* Instructions to follow
Lines from the one containing "Task: Open Desktop & Screen Saver settings" through the last line of the data are to be returned exactly, both ends included, minus any pictures.

::: Given data :::

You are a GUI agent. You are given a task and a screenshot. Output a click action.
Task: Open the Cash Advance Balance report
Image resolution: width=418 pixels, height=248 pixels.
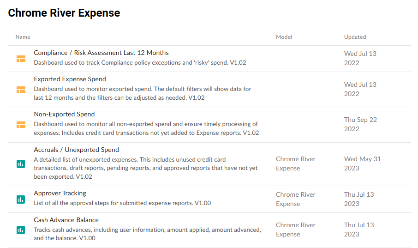pyautogui.click(x=66, y=220)
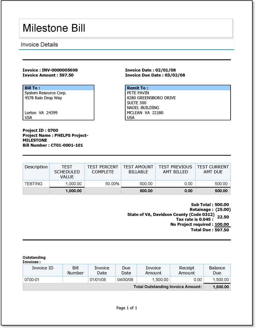Click the Total Due 597.50 line

(210, 230)
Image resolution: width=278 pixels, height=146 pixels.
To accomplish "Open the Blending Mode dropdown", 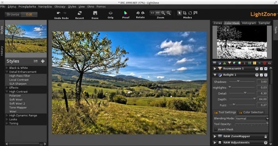I will tap(252, 118).
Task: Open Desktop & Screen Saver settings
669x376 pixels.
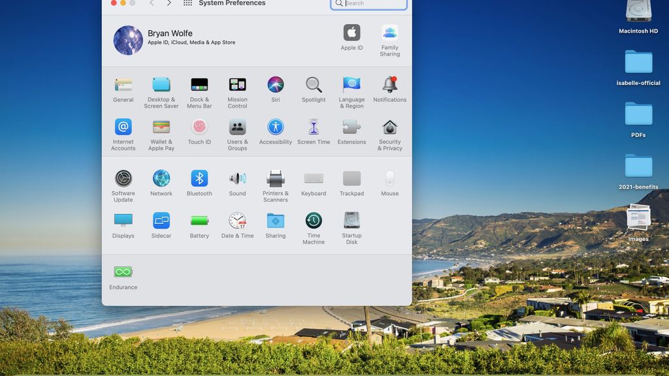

:::

* Your solution
Task: Open Desktop & Screen Saver settings
669x376 pixels.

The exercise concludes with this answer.